→ **What is expected**
Could each entry be returned exactly as it appears?

Extracted data entries:
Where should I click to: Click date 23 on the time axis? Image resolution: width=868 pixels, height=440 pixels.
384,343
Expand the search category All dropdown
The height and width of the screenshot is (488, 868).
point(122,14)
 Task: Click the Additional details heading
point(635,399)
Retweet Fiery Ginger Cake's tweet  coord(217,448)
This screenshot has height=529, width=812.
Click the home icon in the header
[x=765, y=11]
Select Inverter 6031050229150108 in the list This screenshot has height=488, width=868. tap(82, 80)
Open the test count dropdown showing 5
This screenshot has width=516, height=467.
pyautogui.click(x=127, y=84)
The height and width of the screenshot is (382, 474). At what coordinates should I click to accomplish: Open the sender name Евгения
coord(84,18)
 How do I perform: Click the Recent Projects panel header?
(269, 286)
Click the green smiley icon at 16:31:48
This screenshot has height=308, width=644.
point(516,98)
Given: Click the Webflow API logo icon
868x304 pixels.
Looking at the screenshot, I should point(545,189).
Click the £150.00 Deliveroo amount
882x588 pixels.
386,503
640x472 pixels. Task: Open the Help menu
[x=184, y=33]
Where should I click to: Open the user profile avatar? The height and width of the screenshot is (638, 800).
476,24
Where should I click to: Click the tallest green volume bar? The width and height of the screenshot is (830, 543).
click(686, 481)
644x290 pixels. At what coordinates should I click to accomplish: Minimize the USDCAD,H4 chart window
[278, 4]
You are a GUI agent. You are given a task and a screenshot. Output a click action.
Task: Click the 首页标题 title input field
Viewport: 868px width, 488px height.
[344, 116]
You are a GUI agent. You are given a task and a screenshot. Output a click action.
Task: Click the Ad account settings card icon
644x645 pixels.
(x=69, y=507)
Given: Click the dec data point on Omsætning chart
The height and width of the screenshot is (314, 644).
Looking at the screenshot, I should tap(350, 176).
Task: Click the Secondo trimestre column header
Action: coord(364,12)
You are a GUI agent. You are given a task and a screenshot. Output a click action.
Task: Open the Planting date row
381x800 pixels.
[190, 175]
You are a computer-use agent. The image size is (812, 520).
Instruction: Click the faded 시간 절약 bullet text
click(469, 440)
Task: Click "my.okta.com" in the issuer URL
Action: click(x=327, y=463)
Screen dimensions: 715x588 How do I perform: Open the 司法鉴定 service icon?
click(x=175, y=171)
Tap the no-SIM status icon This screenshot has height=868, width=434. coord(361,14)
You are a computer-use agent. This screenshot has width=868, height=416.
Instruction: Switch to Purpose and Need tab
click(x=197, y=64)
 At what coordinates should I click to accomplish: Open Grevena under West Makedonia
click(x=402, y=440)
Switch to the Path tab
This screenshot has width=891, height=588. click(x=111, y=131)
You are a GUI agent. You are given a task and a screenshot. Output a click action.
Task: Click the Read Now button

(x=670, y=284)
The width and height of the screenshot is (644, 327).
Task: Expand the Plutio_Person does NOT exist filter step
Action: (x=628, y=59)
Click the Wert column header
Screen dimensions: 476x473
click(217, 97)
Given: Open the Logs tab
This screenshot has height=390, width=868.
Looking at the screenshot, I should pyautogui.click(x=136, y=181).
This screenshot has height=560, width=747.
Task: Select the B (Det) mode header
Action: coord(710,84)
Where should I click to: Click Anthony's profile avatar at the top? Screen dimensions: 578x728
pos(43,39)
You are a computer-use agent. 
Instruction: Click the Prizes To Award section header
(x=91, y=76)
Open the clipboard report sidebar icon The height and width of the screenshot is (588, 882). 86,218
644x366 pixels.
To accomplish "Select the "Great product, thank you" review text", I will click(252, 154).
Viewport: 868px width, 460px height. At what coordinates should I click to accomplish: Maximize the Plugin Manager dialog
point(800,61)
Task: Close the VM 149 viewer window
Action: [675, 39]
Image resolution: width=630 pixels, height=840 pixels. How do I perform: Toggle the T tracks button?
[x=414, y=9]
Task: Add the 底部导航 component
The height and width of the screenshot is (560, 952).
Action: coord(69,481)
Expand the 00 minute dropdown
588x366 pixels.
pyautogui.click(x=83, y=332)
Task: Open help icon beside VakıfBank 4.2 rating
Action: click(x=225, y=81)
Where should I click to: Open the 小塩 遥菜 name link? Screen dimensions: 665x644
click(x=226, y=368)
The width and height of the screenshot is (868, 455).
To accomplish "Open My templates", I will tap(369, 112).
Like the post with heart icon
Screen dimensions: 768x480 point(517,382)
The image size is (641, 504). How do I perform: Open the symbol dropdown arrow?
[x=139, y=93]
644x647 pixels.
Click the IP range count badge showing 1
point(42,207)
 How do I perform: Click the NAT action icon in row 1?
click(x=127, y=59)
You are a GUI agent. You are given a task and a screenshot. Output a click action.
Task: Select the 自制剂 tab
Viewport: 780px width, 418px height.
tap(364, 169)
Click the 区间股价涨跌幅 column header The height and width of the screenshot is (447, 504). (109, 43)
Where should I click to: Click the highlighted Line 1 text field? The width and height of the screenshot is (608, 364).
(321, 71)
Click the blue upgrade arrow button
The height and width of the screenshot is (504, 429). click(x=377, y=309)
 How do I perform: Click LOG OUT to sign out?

→ **Result below**
Where should I click to: Click date 23 on the time axis? Image resolution: width=868 pixels, height=440 pixels.
384,343
Expand the search category All dropdown
The height and width of the screenshot is (488, 868).
point(122,14)
 Task: Click the Additional details heading
point(635,399)
Retweet Fiery Ginger Cake's tweet  coord(217,448)
This screenshot has height=529, width=812.
Click the home icon in the header
[x=765, y=11]
Select Inverter 6031050229150108 in the list This screenshot has height=488, width=868. tap(82, 80)
Open the test count dropdown showing 5
This screenshot has width=516, height=467.
pyautogui.click(x=127, y=84)
The height and width of the screenshot is (382, 474). At what coordinates should I click to accomplish: Open the sender name Евгения
coord(84,18)
 How do I perform: Click the Recent Projects panel header?
(269, 286)
Click the green smiley icon at 16:31:48
This screenshot has height=308, width=644.
point(516,98)
Given: Click the Webflow API logo icon
868x304 pixels.
Looking at the screenshot, I should point(545,189).
Click the £150.00 Deliveroo amount
882x588 pixels.
386,503
640x472 pixels. Task: Open the Help menu
[x=184, y=33]
Where should I click to: Open the user profile avatar? The height and width of the screenshot is (638, 800).
476,24
Where should I click to: Click the tallest green volume bar? The width and height of the screenshot is (830, 543).
click(686, 481)
644x290 pixels. At what coordinates should I click to accomplish: Minimize the USDCAD,H4 chart window
[278, 4]
You are a GUI agent. You are given a task and a screenshot. Output a click action.
Task: Click the 首页标题 title input field
Viewport: 868px width, 488px height.
[344, 116]
You are a GUI agent. You are given a task and a screenshot. Output a click action.
Task: Click the Ad account settings card icon
644x645 pixels.
(x=69, y=507)
Given: Click the dec data point on Omsætning chart
The height and width of the screenshot is (314, 644).
Looking at the screenshot, I should tap(350, 176).
Task: Click the Secondo trimestre column header
Action: coord(364,12)
You are a GUI agent. You are given a task and a screenshot. Output a click action.
Task: Open the Planting date row
381x800 pixels.
[190, 175]
You are a computer-use agent. The image size is (812, 520).
Instruction: Click the faded 시간 절약 bullet text
click(469, 440)
Task: Click "my.okta.com" in the issuer URL
Action: click(x=327, y=463)
Screen dimensions: 715x588 How do I perform: Open the 司法鉴定 service icon?
click(x=175, y=171)
Tap the no-SIM status icon This screenshot has height=868, width=434. coord(361,14)
You are a computer-use agent. This screenshot has width=868, height=416.
Instruction: Switch to Purpose and Need tab
click(x=197, y=64)
 At what coordinates should I click to accomplish: Open Grevena under West Makedonia
click(x=402, y=440)
Switch to the Path tab
This screenshot has width=891, height=588. click(x=111, y=131)
You are a GUI agent. You are given a task and a screenshot. Output a click action.
Task: Click the Read Now button

(x=670, y=284)
The width and height of the screenshot is (644, 327).
Task: Expand the Plutio_Person does NOT exist filter step
Action: (x=628, y=59)
Click the Wert column header
Screen dimensions: 476x473
click(217, 97)
Given: Open the Logs tab
This screenshot has height=390, width=868.
Looking at the screenshot, I should pyautogui.click(x=136, y=181).
This screenshot has height=560, width=747.
Task: Select the B (Det) mode header
Action: coord(710,84)
Where should I click to: Click Anthony's profile avatar at the top? Screen dimensions: 578x728
pos(43,39)
You are a computer-use agent. 
Instruction: Click the Prizes To Award section header
(x=91, y=76)
Open the clipboard report sidebar icon The height and width of the screenshot is (588, 882). 86,218
644x366 pixels.
To accomplish "Select the "Great product, thank you" review text", I will click(252, 154).
Viewport: 868px width, 460px height. At what coordinates should I click to accomplish: Maximize the Plugin Manager dialog
point(800,61)
Task: Close the VM 149 viewer window
Action: [675, 39]
Image resolution: width=630 pixels, height=840 pixels. How do I perform: Toggle the T tracks button?
[x=414, y=9]
Task: Add the 底部导航 component
The height and width of the screenshot is (560, 952).
Action: coord(69,481)
Expand the 00 minute dropdown
588x366 pixels.
pyautogui.click(x=83, y=332)
Task: Open help icon beside VakıfBank 4.2 rating
Action: click(x=225, y=81)
Where should I click to: Open the 小塩 遥菜 name link? Screen dimensions: 665x644
click(x=226, y=368)
The width and height of the screenshot is (868, 455).
To accomplish "Open My templates", I will tap(369, 112).
Like the post with heart icon
Screen dimensions: 768x480 point(517,382)
The image size is (641, 504). How do I perform: Open the symbol dropdown arrow?
[x=139, y=93]
644x647 pixels.
Click the IP range count badge showing 1
point(42,207)
 How do I perform: Click the NAT action icon in row 1?
click(x=127, y=59)
You are a GUI agent. You are given a task and a screenshot. Output a click action.
Task: Select the 自制剂 tab
Viewport: 780px width, 418px height.
tap(364, 169)
Click the 区间股价涨跌幅 column header The height and width of the screenshot is (447, 504). (109, 43)
Where should I click to: Click the highlighted Line 1 text field? The width and height of the screenshot is (608, 364).
(321, 71)
Click the blue upgrade arrow button
The height and width of the screenshot is (504, 429). click(x=377, y=309)
 How do I perform: Click LOG OUT to sign out?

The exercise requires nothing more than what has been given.